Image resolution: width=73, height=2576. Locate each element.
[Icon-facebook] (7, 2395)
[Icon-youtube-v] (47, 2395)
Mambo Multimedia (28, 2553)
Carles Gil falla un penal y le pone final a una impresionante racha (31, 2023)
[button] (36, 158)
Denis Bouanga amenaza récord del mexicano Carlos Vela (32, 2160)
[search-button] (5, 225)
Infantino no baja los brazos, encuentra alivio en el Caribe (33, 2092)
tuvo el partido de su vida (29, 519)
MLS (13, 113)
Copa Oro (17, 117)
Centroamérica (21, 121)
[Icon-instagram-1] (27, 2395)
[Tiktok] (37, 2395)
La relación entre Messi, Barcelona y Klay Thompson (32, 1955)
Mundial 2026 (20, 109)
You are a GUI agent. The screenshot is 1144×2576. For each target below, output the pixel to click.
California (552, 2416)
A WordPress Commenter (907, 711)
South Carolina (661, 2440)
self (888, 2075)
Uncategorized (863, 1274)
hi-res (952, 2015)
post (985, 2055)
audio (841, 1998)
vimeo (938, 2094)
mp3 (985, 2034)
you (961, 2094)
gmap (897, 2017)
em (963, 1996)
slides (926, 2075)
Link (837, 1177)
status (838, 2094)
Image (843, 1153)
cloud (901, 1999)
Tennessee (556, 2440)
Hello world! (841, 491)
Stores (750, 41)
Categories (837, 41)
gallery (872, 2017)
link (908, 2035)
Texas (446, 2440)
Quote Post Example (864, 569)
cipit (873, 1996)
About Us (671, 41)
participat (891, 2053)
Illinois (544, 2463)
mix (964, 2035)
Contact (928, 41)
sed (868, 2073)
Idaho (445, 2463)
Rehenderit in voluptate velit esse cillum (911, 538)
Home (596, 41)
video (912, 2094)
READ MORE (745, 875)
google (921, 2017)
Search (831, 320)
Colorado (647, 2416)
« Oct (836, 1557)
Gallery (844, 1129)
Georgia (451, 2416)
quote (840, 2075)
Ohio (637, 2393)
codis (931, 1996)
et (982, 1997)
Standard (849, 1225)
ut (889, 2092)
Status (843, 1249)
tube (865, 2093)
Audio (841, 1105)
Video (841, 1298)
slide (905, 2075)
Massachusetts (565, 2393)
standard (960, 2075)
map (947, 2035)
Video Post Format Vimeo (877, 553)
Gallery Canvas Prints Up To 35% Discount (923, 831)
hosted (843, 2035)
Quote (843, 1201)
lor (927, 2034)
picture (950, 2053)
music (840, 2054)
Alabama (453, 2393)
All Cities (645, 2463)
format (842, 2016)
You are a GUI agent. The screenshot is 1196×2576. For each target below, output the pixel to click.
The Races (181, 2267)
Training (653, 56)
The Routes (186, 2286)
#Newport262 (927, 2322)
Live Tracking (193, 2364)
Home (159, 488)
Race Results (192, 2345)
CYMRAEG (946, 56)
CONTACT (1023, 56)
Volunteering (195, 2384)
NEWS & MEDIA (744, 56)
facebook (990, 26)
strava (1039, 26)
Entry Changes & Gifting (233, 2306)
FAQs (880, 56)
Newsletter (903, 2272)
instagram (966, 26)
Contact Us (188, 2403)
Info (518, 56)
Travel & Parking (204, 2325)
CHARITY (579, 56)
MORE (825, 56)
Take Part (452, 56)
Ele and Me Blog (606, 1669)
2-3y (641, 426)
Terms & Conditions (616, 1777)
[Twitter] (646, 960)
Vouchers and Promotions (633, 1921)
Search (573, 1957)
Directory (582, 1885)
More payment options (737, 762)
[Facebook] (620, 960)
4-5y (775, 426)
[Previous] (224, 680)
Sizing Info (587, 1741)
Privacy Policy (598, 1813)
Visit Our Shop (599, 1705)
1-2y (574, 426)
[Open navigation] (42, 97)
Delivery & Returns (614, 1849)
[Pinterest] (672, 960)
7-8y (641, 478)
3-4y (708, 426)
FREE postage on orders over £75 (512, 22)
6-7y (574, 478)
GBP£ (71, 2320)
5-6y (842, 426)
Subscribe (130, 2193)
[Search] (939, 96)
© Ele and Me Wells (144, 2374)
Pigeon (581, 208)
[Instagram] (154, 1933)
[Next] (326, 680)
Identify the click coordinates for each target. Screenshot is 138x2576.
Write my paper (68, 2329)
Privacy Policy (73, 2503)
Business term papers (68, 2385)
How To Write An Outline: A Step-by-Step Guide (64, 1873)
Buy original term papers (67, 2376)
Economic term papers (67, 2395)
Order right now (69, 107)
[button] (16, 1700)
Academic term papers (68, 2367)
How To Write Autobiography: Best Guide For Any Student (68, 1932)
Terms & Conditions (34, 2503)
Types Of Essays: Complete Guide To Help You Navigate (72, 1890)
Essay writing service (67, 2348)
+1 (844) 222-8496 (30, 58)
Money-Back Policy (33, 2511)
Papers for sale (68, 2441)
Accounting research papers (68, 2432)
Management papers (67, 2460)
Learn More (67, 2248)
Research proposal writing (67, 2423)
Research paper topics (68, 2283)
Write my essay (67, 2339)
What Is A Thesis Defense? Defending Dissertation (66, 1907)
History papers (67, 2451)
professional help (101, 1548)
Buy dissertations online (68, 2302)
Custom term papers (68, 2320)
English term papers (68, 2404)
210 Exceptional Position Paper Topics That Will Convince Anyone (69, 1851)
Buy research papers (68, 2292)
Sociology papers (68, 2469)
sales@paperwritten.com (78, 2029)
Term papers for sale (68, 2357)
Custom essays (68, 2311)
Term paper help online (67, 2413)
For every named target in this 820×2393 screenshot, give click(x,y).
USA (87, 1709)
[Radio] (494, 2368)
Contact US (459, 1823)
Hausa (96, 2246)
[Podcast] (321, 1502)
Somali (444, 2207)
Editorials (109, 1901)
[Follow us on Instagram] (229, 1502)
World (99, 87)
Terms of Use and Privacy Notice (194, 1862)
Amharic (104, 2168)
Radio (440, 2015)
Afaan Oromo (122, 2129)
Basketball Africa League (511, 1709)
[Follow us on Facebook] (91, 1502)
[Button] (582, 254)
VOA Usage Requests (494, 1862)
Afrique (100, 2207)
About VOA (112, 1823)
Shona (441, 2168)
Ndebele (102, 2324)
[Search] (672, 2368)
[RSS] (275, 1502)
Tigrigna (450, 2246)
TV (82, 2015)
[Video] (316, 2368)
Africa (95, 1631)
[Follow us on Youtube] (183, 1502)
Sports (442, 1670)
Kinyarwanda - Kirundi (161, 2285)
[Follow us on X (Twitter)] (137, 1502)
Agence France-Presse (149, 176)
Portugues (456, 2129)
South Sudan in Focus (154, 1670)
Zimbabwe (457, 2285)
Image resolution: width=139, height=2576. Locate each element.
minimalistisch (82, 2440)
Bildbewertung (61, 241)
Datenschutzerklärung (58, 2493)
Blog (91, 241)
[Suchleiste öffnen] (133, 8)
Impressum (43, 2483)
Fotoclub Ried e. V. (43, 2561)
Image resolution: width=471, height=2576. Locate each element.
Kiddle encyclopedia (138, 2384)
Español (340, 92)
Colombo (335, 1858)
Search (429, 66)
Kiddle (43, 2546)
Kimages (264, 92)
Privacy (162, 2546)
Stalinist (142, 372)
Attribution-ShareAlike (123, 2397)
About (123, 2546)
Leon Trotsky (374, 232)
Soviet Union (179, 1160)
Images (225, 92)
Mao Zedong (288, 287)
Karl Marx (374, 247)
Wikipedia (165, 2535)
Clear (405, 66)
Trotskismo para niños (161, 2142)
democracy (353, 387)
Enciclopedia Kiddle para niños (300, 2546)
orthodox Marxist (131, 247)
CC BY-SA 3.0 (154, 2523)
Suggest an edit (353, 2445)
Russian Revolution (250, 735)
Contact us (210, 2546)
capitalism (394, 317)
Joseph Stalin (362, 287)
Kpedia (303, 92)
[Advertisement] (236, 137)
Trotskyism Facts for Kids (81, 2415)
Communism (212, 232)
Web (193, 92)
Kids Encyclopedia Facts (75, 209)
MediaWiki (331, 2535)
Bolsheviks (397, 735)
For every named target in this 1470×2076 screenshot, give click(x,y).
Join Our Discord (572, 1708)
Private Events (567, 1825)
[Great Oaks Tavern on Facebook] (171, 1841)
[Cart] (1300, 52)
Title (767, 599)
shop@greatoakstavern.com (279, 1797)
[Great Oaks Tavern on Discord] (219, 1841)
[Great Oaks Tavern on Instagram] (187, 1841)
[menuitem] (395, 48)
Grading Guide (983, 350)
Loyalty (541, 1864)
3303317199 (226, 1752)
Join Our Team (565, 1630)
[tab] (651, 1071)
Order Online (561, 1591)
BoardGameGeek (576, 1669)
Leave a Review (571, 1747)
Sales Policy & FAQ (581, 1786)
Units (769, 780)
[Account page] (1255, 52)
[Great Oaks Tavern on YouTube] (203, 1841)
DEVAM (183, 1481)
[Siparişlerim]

+++

▸ PROBLEM TO WORK ON: Restate word for word the lines in the material above from the one with "Papers for sale (68, 2441)" to the one with "Sociology papers (68, 2469)"; both of those lines count, and nothing else does.

▸ RESPONSE FOR THIS EXERCISE:
Papers for sale (68, 2441)
Accounting research papers (68, 2432)
Management papers (67, 2460)
Learn More (67, 2248)
Research proposal writing (67, 2423)
Research paper topics (68, 2283)
Write my essay (67, 2339)
What Is A Thesis Defense? Defending Dissertation (66, 1907)
History papers (67, 2451)
professional help (101, 1548)
Buy dissertations online (68, 2302)
Custom term papers (68, 2320)
English term papers (68, 2404)
210 Exceptional Position Paper Topics That Will Convince Anyone (69, 1851)
Buy research papers (68, 2292)
Sociology papers (68, 2469)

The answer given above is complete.